L’oisiveté, mère de tous les vices. Laisser trois jeunes de 25 ans, Guillaume Barou, Léa Labaye et Xavier Monnier, dans un local pas franchement gracieux, dans le XIe arrondissement parisien. Moquette délavée et maintes fois détrempée. Une fenêtre avec des barreaux, dix mètres carrés. Les laisser mijoter sous un néon pendant quelques semaines (de mars à mai 2006), avec de menues joies tout juste alcoolisées, et des conseils fort avisés de grands anciens. Et que font-ils ces trois jeunes godelureaux ? Ils travaillent au rétablissement de la France, à stopper la faim dans le monde, à ramener la paix sur terre ? Non rien de tout cela, ils ne pensent qu’à frapper un grand coup. Créer un journal, sans argent, sans contacts, bref sans rien.
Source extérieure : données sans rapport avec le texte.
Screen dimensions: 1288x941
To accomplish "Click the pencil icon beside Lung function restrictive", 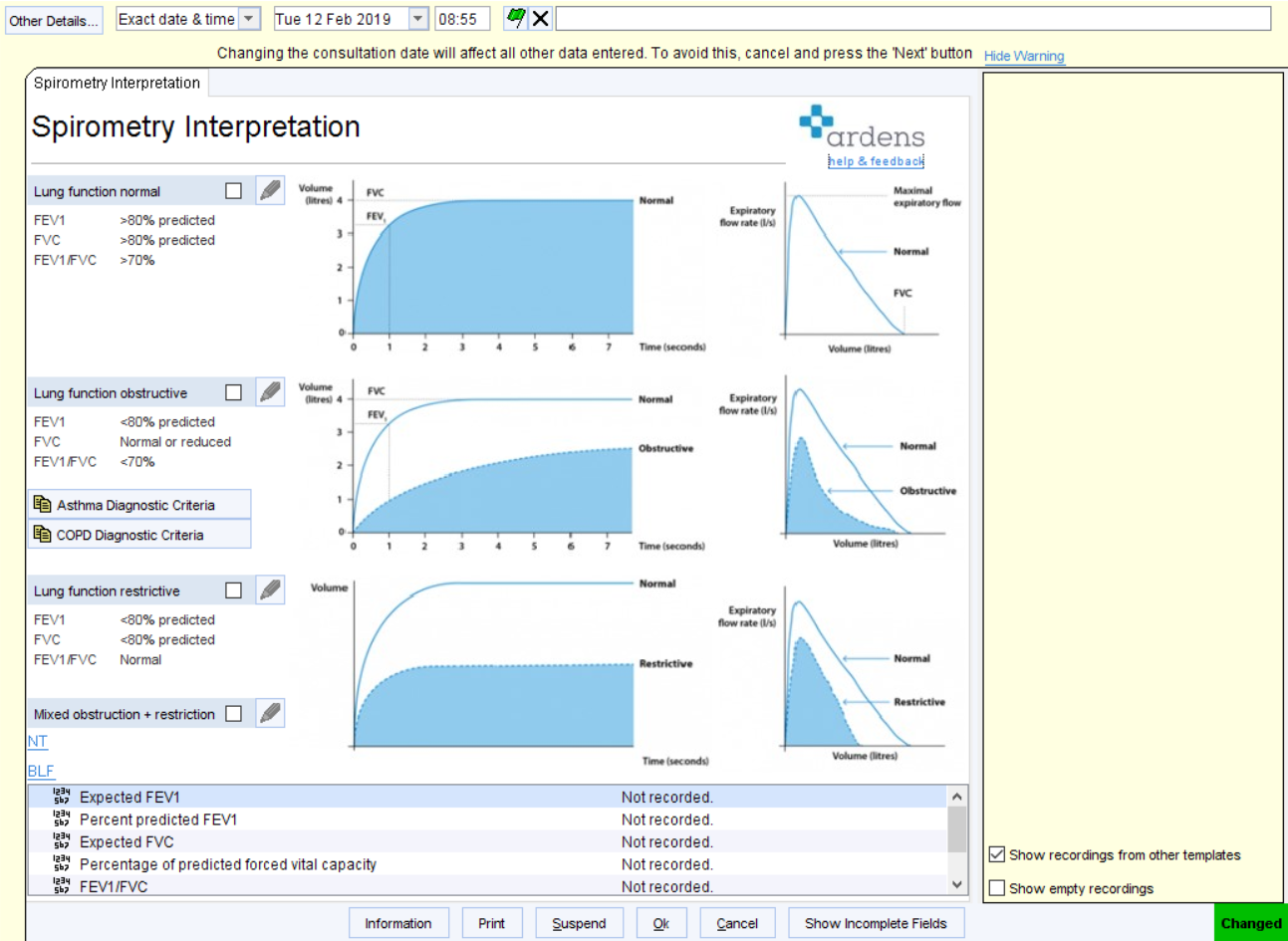I will [x=269, y=589].
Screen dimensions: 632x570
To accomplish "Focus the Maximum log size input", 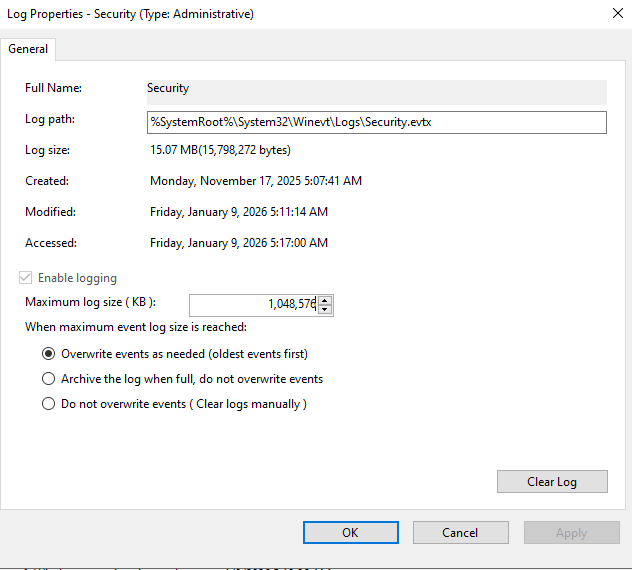I will click(x=252, y=304).
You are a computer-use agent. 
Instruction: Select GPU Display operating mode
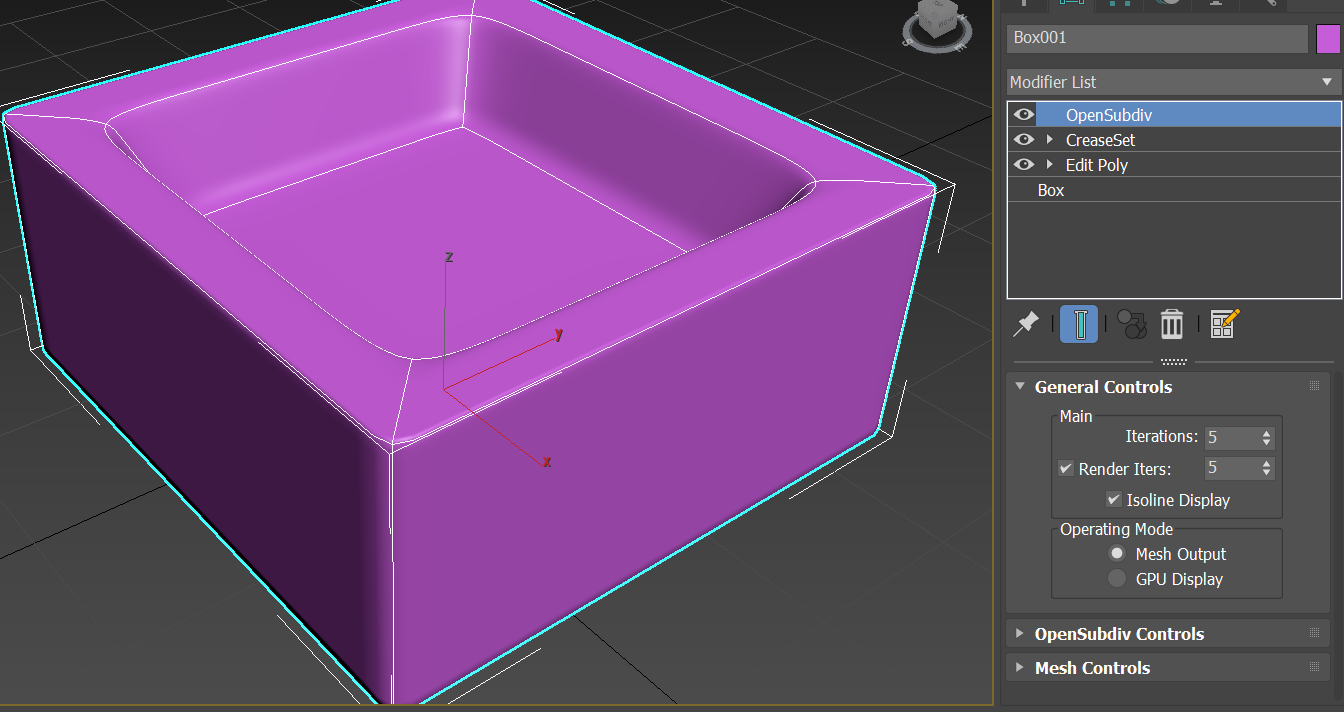[x=1117, y=578]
Et surtout sans bienséance pour les milieux « autorisés ». Juste avec leur petite volonté de « faire de l’info », écrire ce qui ne s’écrit pas ailleurs, sans trop se poser de questions et sur un ton satirique en plus ! Ah, elle est belle la jeunesse française… De leur fermentation dans ce cloaque tout proche de la Bastille, ressort tout juste un nom étrange, Bakchich. Et une décision, lancer un site Internet d’informations. « Pourquoi pas un journal en kiosques ? Parce qu’on n’a pas un rond ! Pas bête… » Ci-fait en mai 2006. S’ensuivent de menus larcins. Ici un papier sur les liens entre Pinault et le journal Marianne. Là une enquête sur – déjà – les manies courtisanes de Rachida Dati…
Et puis vint Sarkozy. Sitôt élu, le nouveau squatter de l’Elysée déguste son triomphe sur le yacht de Bolloré. Les petits fous furieux dévoilent les contrats qui lient l’Etat au groupe du Breton, en mai 2007. Reprise, tollé. L’Elysée dépêche même une officine enquêter. Leurs conclusions. Les journalistes de Bakchich utilisent des méthodes de « Viet Cong ». La guérilla ne fait que commencer. Les nuits seront blanches…
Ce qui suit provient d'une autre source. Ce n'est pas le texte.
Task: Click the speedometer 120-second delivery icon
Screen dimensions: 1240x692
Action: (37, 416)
Bakchich a été repéré. Et change de planque. Adieu la Bastille, déjà prise. Le camp de base se replie sur les bords du canal de l’Ourcq. Dans le XIXe arrondissement. Un terrain de pétanque, un bar, et de nouveaux joueurs. De jeunes donzelles et damoiseaux émoustillés par tant d’audace. Et de vieilles gâchettes, titillées par la pugnacité de ces jeunes et inconscients gratte-papiers. S’agit plus de rigoler, le journal prend ses marques dans la cour des grands. Si bien qu’un journaliste du Canard Enchaîné, Nicolas Beau, débarque à l’automne 2007, histoire de tout recadrer. Un vieux guerrier las de Paris-Match se déclare même prêt à retourner au front. Ca va Bourget (Jacques-Marie)… Un mécène belge, Jean-Jacques Coppée, a le coup de foudre.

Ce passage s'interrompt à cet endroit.